━━ RECORDS TO USE ━━
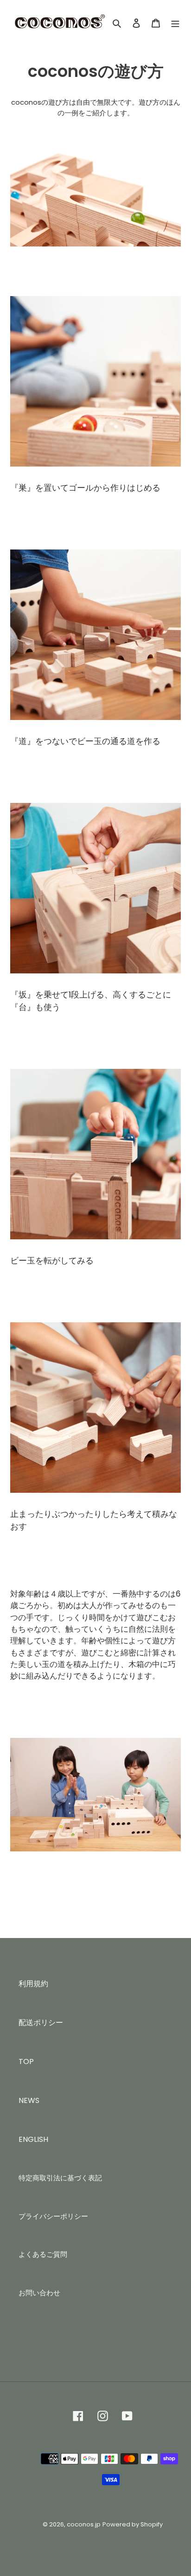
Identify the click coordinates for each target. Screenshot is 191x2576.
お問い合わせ (39, 2293)
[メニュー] (175, 23)
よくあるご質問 (43, 2254)
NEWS (29, 2100)
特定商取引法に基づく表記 (60, 2178)
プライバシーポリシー (53, 2216)
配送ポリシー (41, 2022)
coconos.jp (84, 2524)
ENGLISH (33, 2139)
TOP (26, 2061)
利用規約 (33, 1983)
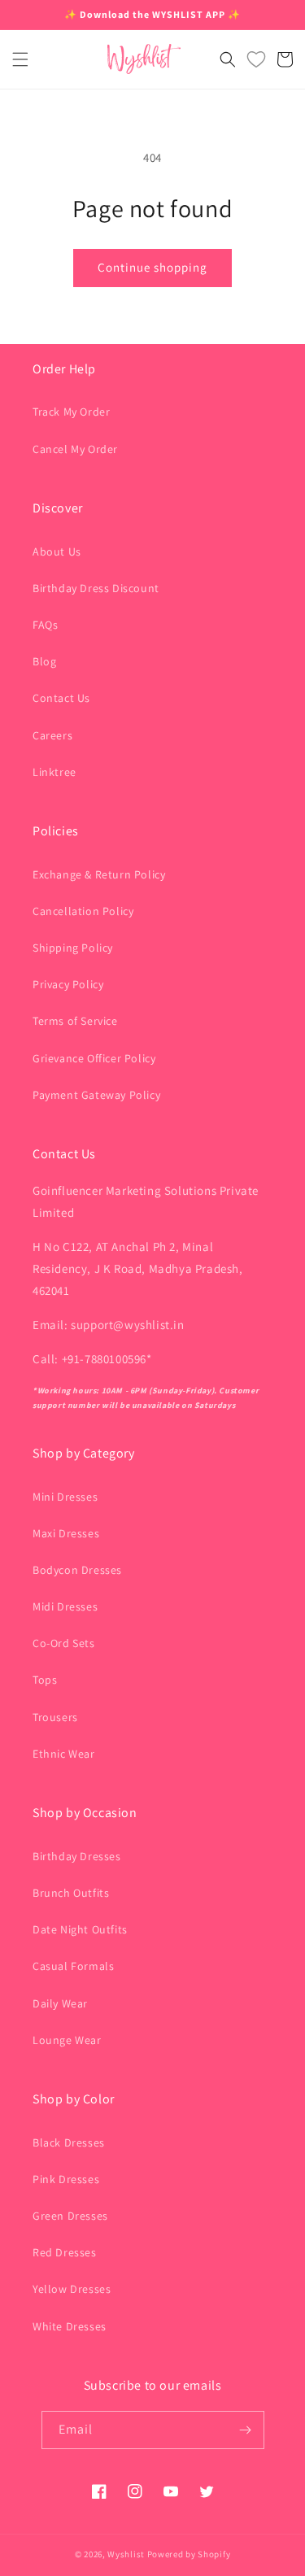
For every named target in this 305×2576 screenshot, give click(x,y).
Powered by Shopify (189, 2554)
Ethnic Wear (64, 1753)
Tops (45, 1679)
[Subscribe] (246, 2430)
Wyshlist (126, 2554)
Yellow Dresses (72, 2289)
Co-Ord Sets (64, 1643)
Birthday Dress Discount (96, 588)
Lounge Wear (67, 2040)
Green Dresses (70, 2215)
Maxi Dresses (66, 1533)
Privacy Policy (68, 984)
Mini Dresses (65, 1496)
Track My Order (71, 411)
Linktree (54, 772)
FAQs (45, 624)
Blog (44, 661)
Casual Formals (73, 1966)
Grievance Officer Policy (94, 1058)
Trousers (55, 1717)
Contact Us (61, 698)
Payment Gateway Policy (96, 1094)
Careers (52, 735)
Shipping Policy (73, 947)
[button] (20, 59)
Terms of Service (75, 1020)
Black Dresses (69, 2142)
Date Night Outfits (80, 1929)
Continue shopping (152, 267)
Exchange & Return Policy (99, 874)
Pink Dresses (66, 2179)
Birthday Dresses (77, 1856)
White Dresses (70, 2326)
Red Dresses (65, 2252)
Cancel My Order (75, 449)
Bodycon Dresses (77, 1570)
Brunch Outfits (71, 1892)
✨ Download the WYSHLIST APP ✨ (152, 14)
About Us (57, 551)
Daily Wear (60, 2003)
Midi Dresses (65, 1606)
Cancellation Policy (83, 911)
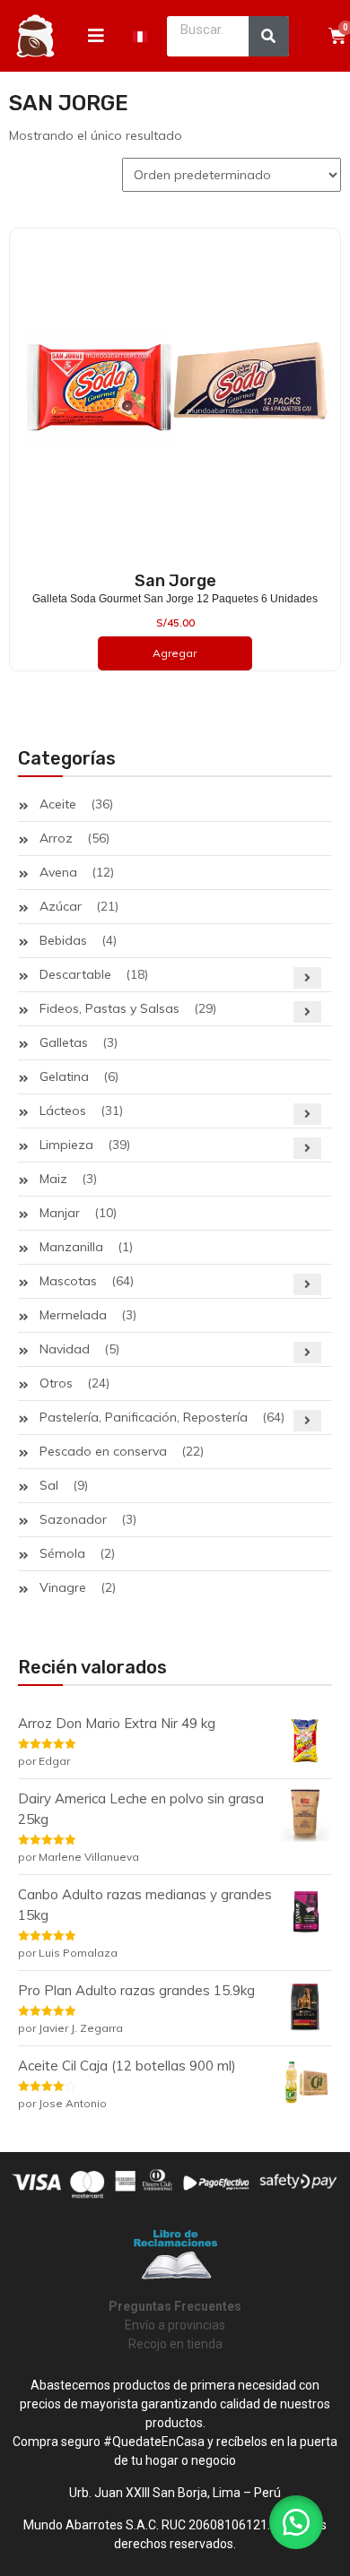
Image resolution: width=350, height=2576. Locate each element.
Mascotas (68, 1281)
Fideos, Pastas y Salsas (109, 1008)
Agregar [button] (175, 653)
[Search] (269, 36)
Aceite (57, 804)
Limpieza (66, 1145)
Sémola (62, 1553)
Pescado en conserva (103, 1451)
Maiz (53, 1179)
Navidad (64, 1349)
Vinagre (62, 1587)
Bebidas (63, 940)
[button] (296, 2522)
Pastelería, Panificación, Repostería (143, 1417)
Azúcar (60, 906)
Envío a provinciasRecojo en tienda (175, 2325)
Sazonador (73, 1519)
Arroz (56, 838)
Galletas (63, 1042)
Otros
━━━
■ TO DO
Starting from the line with "Mascotas (68, 1281)", write out every remaining line of the data above exactly, the final line included, and nothing before it.

■ FINISHED EXERCISE
Mascotas (68, 1281)
Fideos, Pastas y Salsas (109, 1008)
Agregar [button] (175, 653)
[Search] (269, 36)
Aceite (57, 804)
Limpieza (66, 1145)
Sémola (62, 1553)
Pescado en conserva (103, 1451)
Maiz (53, 1179)
Navidad (64, 1349)
Vinagre (62, 1587)
Bebidas (63, 940)
[button] (296, 2522)
Pastelería, Panificación, Repostería (143, 1417)
Azúcar (60, 906)
Envío a provinciasRecojo en tienda (175, 2325)
Sazonador (73, 1519)
Arroz (56, 838)
Galletas (63, 1042)
Otros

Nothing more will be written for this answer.